ACTIVITY:
All lines from the entries below that contain the string "icon" should be copied out.

* * * * * * *

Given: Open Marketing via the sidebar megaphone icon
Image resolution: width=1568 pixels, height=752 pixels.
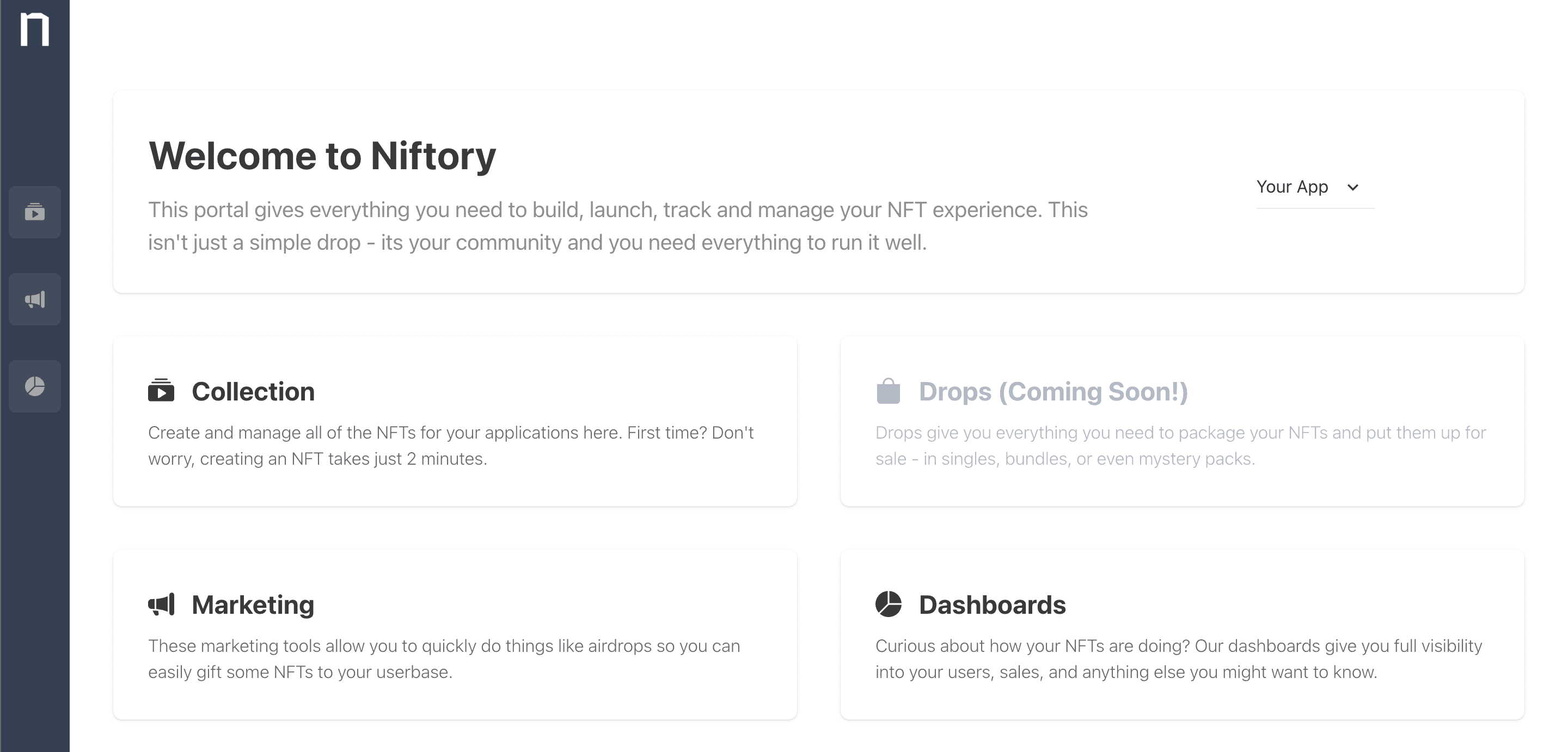Looking at the screenshot, I should 35,299.
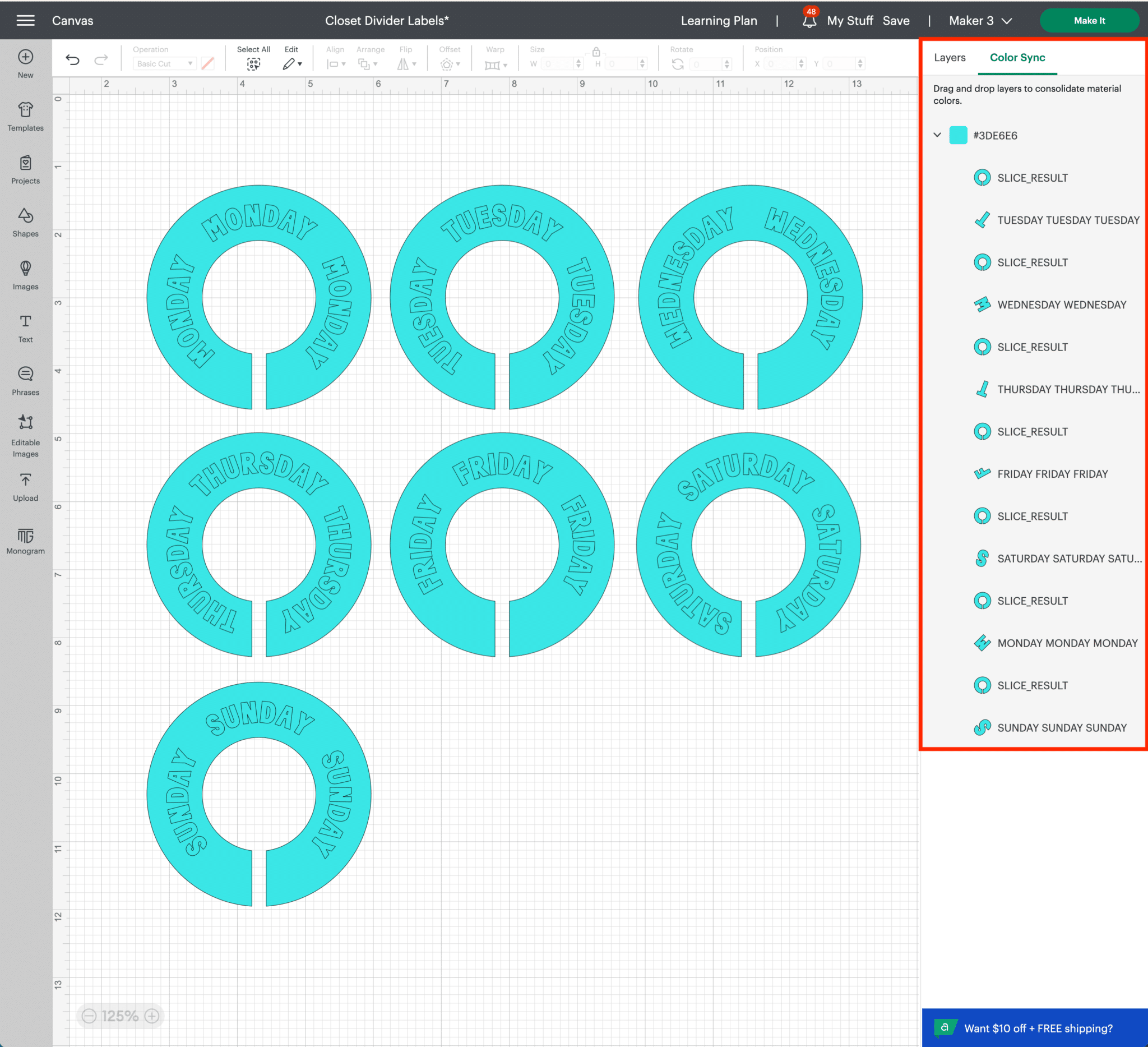Open the Maker 3 machine dropdown
This screenshot has height=1047, width=1148.
(x=980, y=21)
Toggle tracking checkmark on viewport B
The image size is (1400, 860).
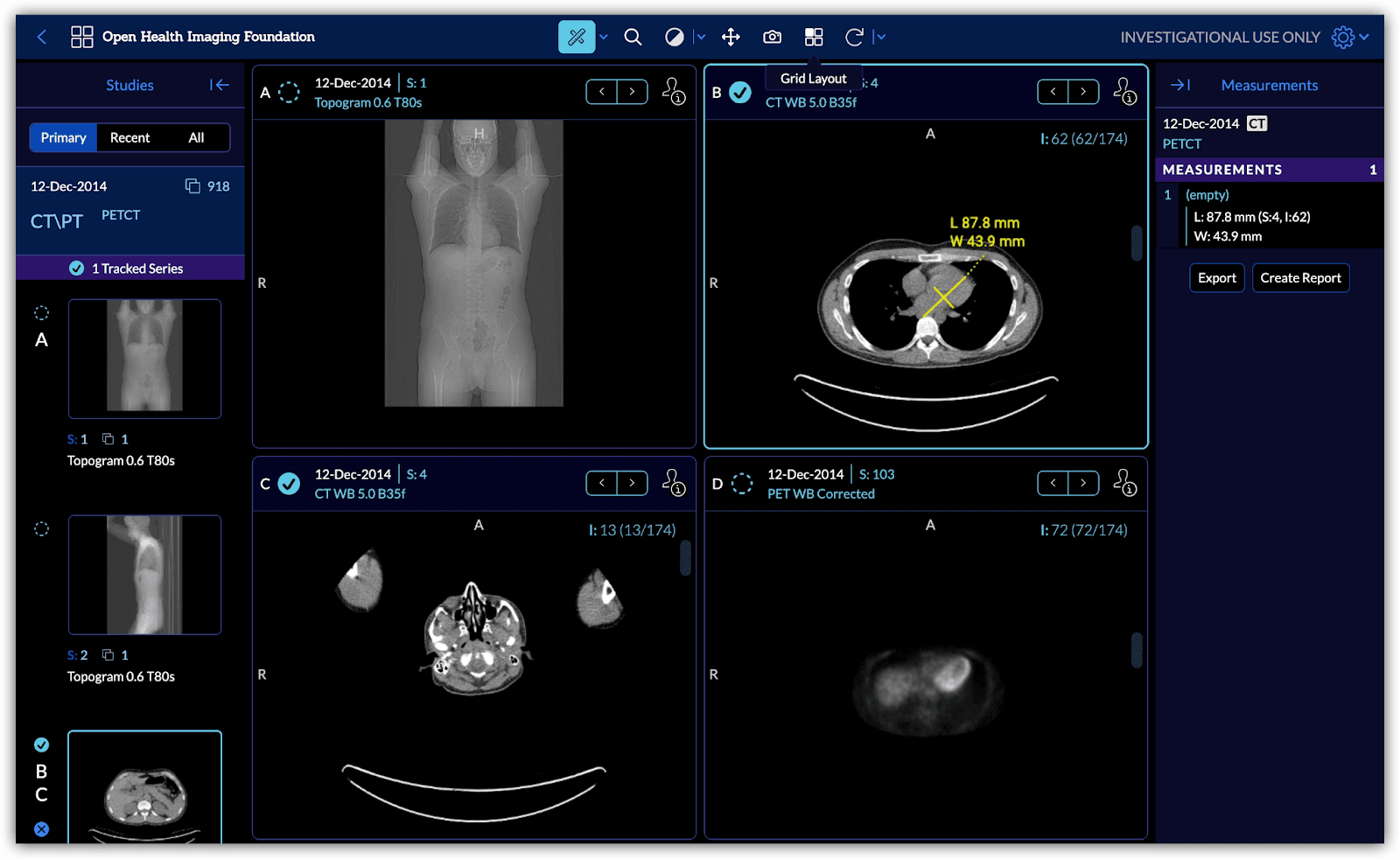tap(738, 91)
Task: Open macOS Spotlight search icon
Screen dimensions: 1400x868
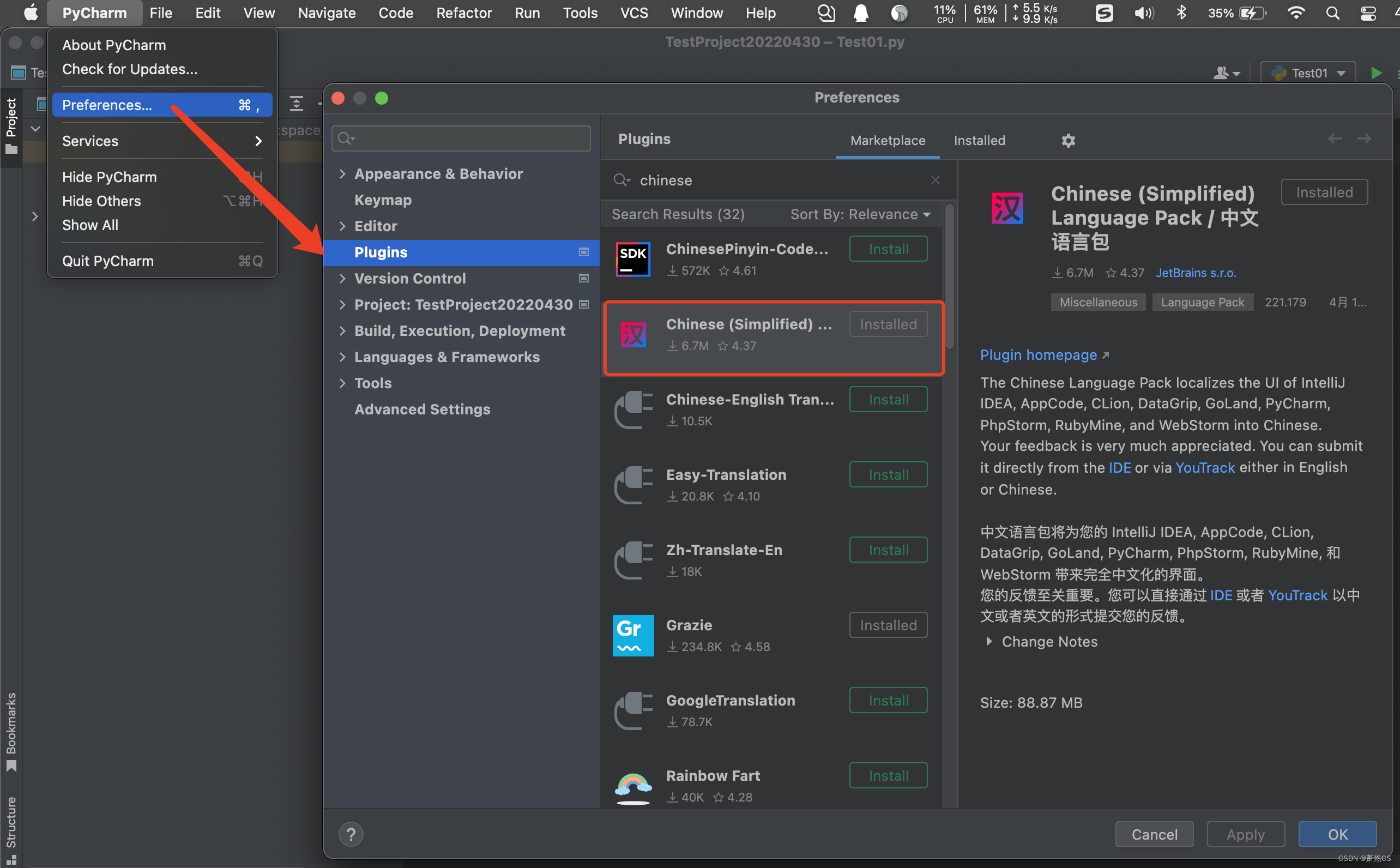Action: 1332,13
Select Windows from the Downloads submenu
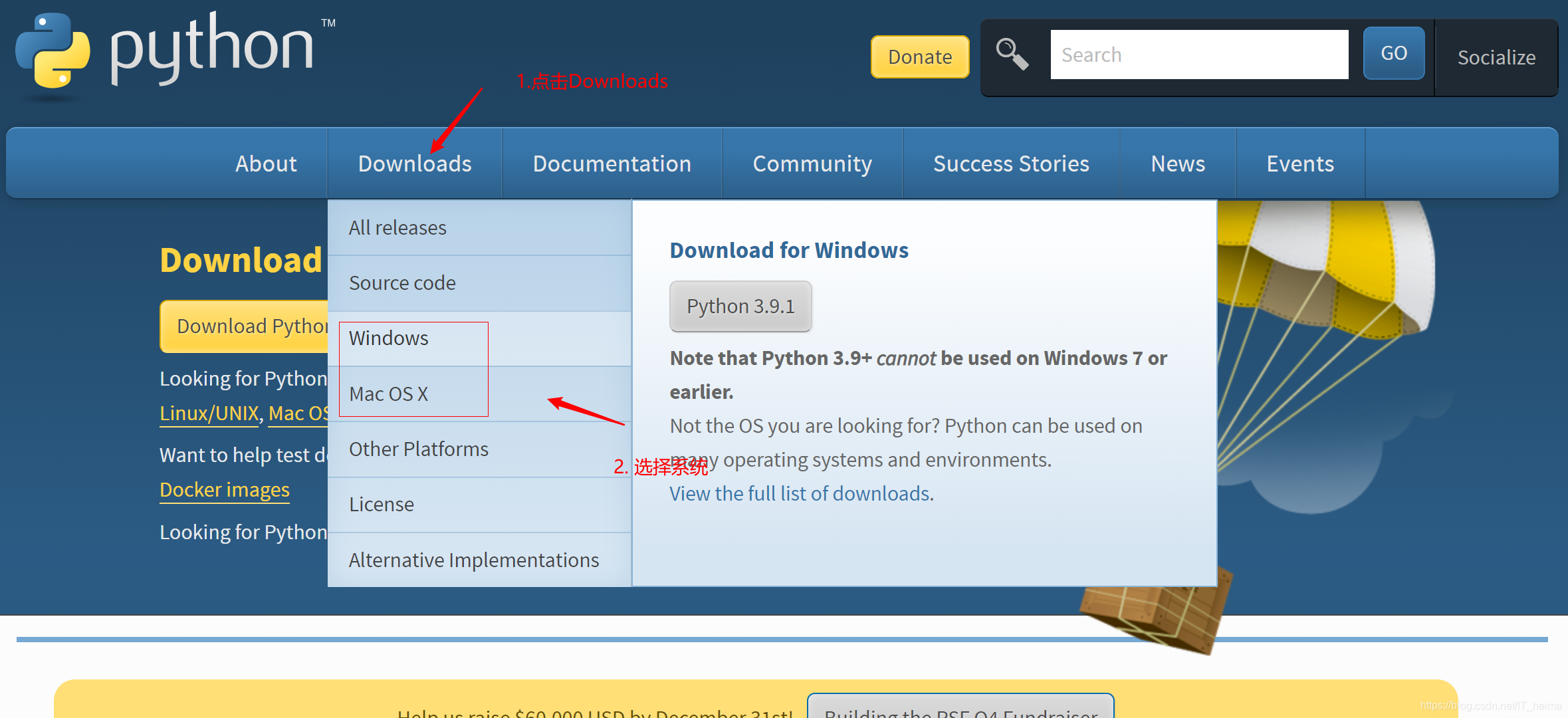The image size is (1568, 718). (x=389, y=338)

* * * * * * *

RESULT:
Given: Open Marketing via the sidebar megaphone icon
Task: Open macOS Spotlight search icon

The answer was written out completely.